Last week, we introduced the topic of what adolescents need from their fathers (and, as many readers pointed out, mothers as well). That was just the beginning of the list. Here are a few more things to keep in mind as you parent your teen.
Encourage exercise and good nutrition. Your teen may be too big to wrestle with, but that doesn’t mean that she shouldn’t be active. Teens — boys and girls — need to exercise for at least 30 minutes every day to build strength, flexibility, and bone mass. Unfortunately, during the teen years, exercise time declines while screen time increases — and so does the risk of obesity, which is about 50 percent higher than it was just two decades ago. Make regular physical activity mandatory, and set a good example by being physically active yourself. If she’s interested, invite her to join your softball team, swim or run with you, play racquetball together, or even tag along to your karate class.

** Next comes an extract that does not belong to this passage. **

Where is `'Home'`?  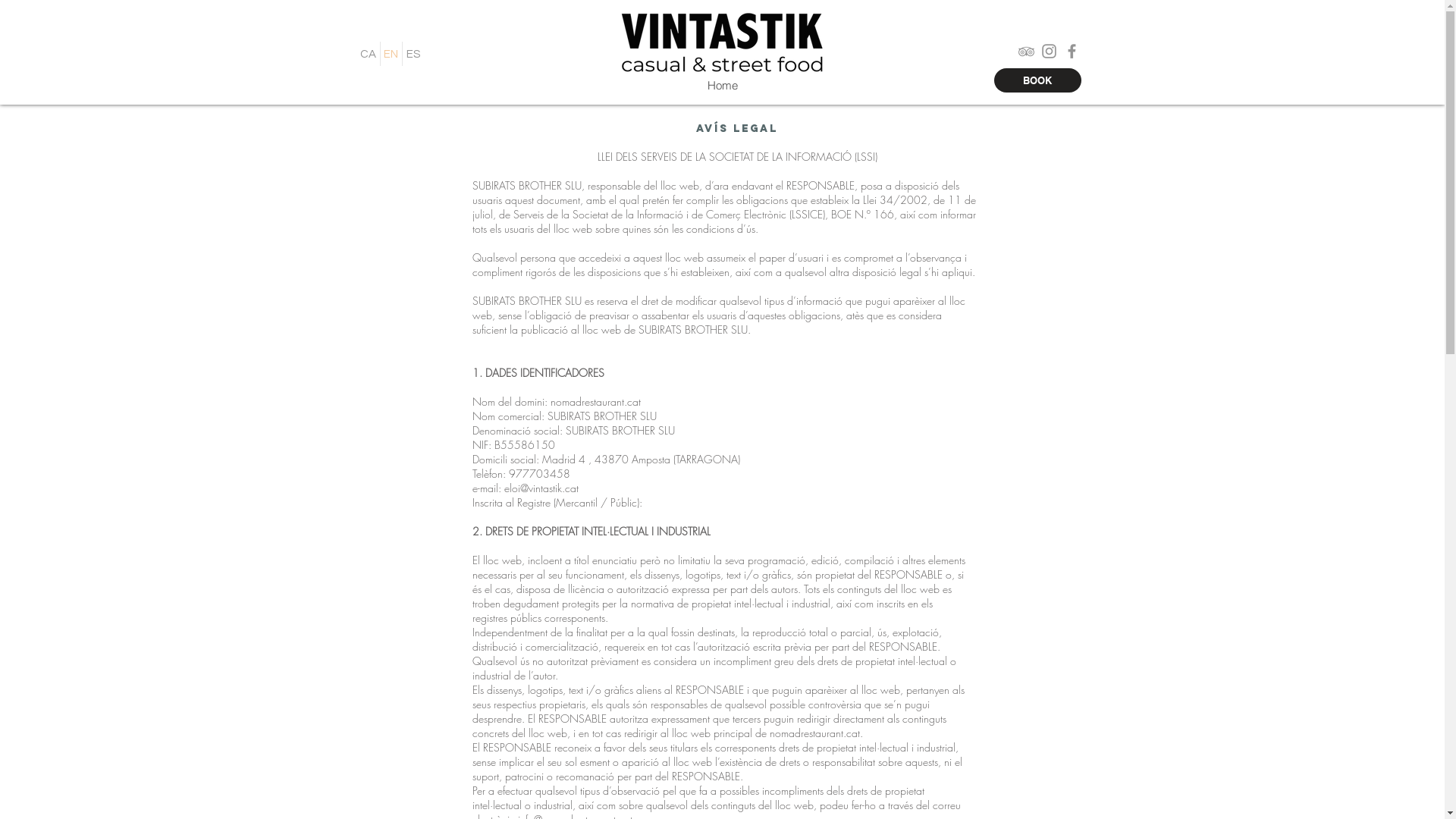
'Home' is located at coordinates (722, 85).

Read. Reading is an essential skill and you should do everything you can to promote it. Encourage him to spend time reading every day and make sure he sees you with a book in your hand. Tell each other about what you’re reading, even if it’s just a story from the newspaper. Encourage him to read on his own. Books can help him learn about cultures, find new role models as he moves away from us, and start formulating his philosophy on life.
Encourage creative thinking. When dealing with any kind of problem, focus on these four steps: identify the problem, brainstorm possible solutions — even ones that sound silly, identify the best and the worst options, and implement the best one.
Respect their feelings. A few years ago, your teen though you were the coolest thing going. But now you’re more of an embarrassment. If your son (or daughter) has four or five friends over for a slumber party, don’t even think about trying to hang out with them. If you’re driving the carpool and he wants you to pick up or drop off around the corner, do it (as long as it’s safe). You may also need to cut back on kissing him in public.
Find common interests. Take an interest in her activities — whether it’s hiking, biking, video games, art, movies, music, sports, camping, going to museums, or something else — but don’t fake. Try to arrange one evening every week to spend time alone with each of your kids, especially the teens.
Know when to listen and when to talk. You’re a mentor now so keep your unsolicited advice to a minimum. Your teen may get furious at you for a perfectly well-intentioned offer of help — not because she doesn’t need the help, but because she doesn’t want it rubbed in her face that she can’t do without it. Exceptions to the advice rule are for certain tough topics like drugs, sex, and other non-negotiable health and safety issues. Let them know they can always talk to you and that you’ll listen in a non-judgmental way.